Yeast enzyme enables human cells to copy DNA without functional mitochondria
Human cells depend on their mitochondria for more than energy. In a dependency that has long complicated the study and treatment of mitochondrial diseases, normal cellular growth also requires working mitochondria for nucleotide synthesis - the production of the building blocks that make up DNA and RNA. When mitochondria fail, cells cannot replicate properly. The consequence, across dozens of rare mitochondrial diseases and several types of cancer, is an inability to proliferate under normal conditions.
A study published in Nature Metabolism shows this dependency is not absolute. An international team led by Jose Antonio Enriquez of the Centro Nacional de Investigaciones Cardiovasculares Carlos III (CNIC) in Spain transferred a yeast enzyme called ScURA into human cells carrying severe mitochondrial disease mutations - and found that the cells could grow normally even when their mitochondrial respiratory chains were completely blocked.
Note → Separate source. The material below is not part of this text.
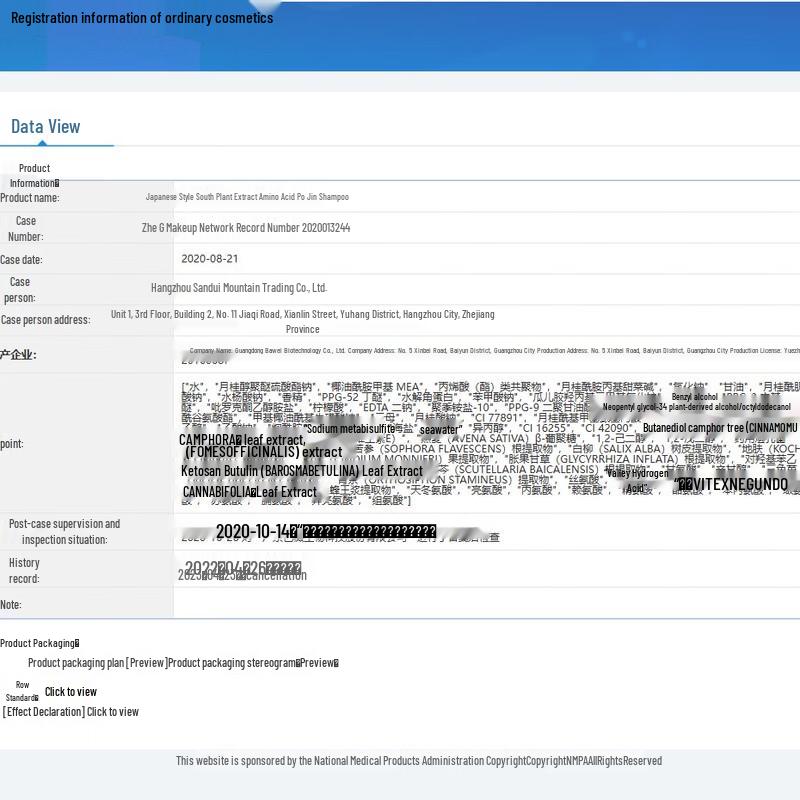Click the Benzyl alcohol ingredient label
Viewport: 800px width, 800px height.
pyautogui.click(x=695, y=397)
How the yeast enzyme works differently
In animals, a key enzyme in the nucleotide synthesis pathway is physically attached to the inner mitochondrial membrane and uses oxygen as its electron acceptor - making it functionally inseparable from mitochondrial respiration. When mitochondria stop working, this enzyme stops working, and nucleotide production halts.
Yeast evolved differently. Some yeast species, including Saccharomyces cerevisiae, can survive without oxygen and have alternative metabolic pathways. The yeast version of the equivalent enzyme - ScURA - sits in the cytosol (the cell's main fluid compartment, outside the mitochondria) and uses fumarate, a common metabolic byproduct, as its electron acceptor instead of oxygen. This functional independence means ScURA can run even when mitochondria are not.
When the CNIC team extracted the ScURA gene from yeast and inserted it into human cells with mitochondrial mutations, the cells began growing under standard laboratory conditions - the same conditions under which they had previously required expensive supplementation with uridine and other nucleotide precursors to survive at all.
What happened inside the cells
The results were examined carefully across different experimental models, including cells derived from patients with several types of mitochondrial disease mutations, as well as cells engineered to lack functional respiratory chain complexes. In all cases, ScURA-expressing cells showed restored nucleotide synthesis and normal proliferation without disruption to other cellular functions.
One of the study's notable findings was that ScURA helped cells use nutrients more efficiently without detectable negative effects on other cellular processes - an important consideration for any approach that might eventually be tested in patients. The tool also proved useful for separating the effects of mitochondrial failure specifically on nucleotide synthesis from other metabolic consequences of dysfunctional mitochondria, which had been difficult to disentangle previously.
"Mitochondria not only produce energy; they also shape fundamental processes such as DNA synthesis," said lead author Enriquez. "Our work shows that if we provide a cell with an alternative route to make nucleotides, we can sustain cell proliferation even when mitochondrial respiration fails."
Implications for disease research
Mitochondrial diseases are among the most severe and least treatable rare conditions. The current study does not constitute a therapy - ScURA is a research tool, and inserting a gene from yeast into patient cells involves gene therapy techniques that are not yet clinically ready for mitochondrial disease applications. The team plans to expand their findings to other disease models and optimize this approach for preclinical research, which means years of additional work before clinical translation could begin.
The tool also has potential relevance for cancer research. Altered mitochondrial metabolism is a feature of many cancers, and ScURA provides a precise way to decouple nucleotide synthesis from mitochondrial function - a capability that may help researchers identify which aspects of mitochondrial dysfunction drive cancer proliferation versus resistance to therapy.
The study was funded by the Spanish Ministry of Science and Innovation, the Human Frontier Science Program, and the Leducq Foundation.